The more low-orbiting Starlink constellation becomes numerous, the more astronomical images are spoiled by overflights of its satellites.
The Zwicky Transient Facility (ZTF) at the Palomar Observatory in California monitors fast transient sources in the visible and infrared wavelengths. Therefore, satellites and other bright objects in near space have a noticeable effect on its operation, leaving long “dashes” in their orbital motion. And the more numerous the Starlink “megagroup” becomes, the more images become corrupted. This is discussed in a new article published in The Astrophysical Journal Letters.
SpaceX has been deploying the Starlink flotilla since 2018. More than 1,800 vehicles have already been deployed in low-Earth orbit to provide broadband Internet access. At an altitude of about 550 kilometers, they are visible even to the naked eye and increasingly interfere with astronomical observations. Scientists have long been sounding the alarm, fearing that when the grouping will reach the promised scale – about 40 thousand satellites – work on many ground-based telescopes will be virtually stopped.

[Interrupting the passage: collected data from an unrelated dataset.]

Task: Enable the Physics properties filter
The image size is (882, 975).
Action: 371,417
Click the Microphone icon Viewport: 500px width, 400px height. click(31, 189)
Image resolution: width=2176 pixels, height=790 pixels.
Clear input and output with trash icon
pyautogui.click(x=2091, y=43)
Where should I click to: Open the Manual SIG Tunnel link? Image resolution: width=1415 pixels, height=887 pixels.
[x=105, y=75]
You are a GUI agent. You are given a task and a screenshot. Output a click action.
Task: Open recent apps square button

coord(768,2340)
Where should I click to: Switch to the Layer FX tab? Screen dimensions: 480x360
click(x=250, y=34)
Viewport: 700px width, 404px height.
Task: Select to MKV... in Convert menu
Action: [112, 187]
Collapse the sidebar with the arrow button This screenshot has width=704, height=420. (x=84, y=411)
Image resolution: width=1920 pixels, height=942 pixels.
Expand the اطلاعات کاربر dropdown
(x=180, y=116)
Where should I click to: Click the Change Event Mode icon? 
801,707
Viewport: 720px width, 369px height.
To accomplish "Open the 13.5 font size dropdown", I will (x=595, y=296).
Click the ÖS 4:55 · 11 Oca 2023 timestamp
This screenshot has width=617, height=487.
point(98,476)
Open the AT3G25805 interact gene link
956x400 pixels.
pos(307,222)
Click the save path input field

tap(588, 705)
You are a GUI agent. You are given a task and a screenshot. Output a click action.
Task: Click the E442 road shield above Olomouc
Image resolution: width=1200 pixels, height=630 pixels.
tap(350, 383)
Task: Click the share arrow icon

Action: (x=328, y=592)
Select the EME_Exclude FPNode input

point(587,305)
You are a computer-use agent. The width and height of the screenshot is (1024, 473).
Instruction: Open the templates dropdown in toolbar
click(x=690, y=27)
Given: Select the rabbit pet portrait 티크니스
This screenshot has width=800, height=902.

Starlink’s satellites are growing in number
SpaceX acknowledges the problem, but solves it without much enthusiasm. Thus, the company began using additional non-glare coating and blackout visors on all the new withdrawal apparatuses, but astronomers note that this is not enough. Negotiations and discussions continue, and meanwhile Starlink’s satellites are growing in number.
To assess their impact, Przemek Mróz and his colleagues at the University of Warsaw looked at data collected by ZTF over the past few years while the low-orbit flotilla was building up – between November 2019 and September 2021. The instrument takes a complete survey of the sky every two nights, allowing them to catalog fast-moving transient sources – whether they are supernova flares or moving comets and asteroids.
In these images, Mrouse and co-authors identified a total of 5,301 blazes left by satellites. As might be expected, their number is increasing rapidly over time: while Starlink satellites spoiled 0.5 percent of all images in 2019, by the end of 2021 they will have spoiled 20 percent. That’s an impressive increase – dozens of times. Scientists fear that when the constellation reaches 10,000 (SpaceX plans to achieve this by 2027), observations will become virtually impossible.
Attempts to obscure the satellites do not save the situation. Scientists estimate that their brightness has dropped several times, to a stellar magnitude of 6.8, due to extra coverage and visors. This corresponds to the faintest stars visible to the naked eye, but does not fit in with the recommendations made by experts in 2020, at the workshop Satellite Constellations 1 (SATCON1), which was devoted to this new astronomical problem.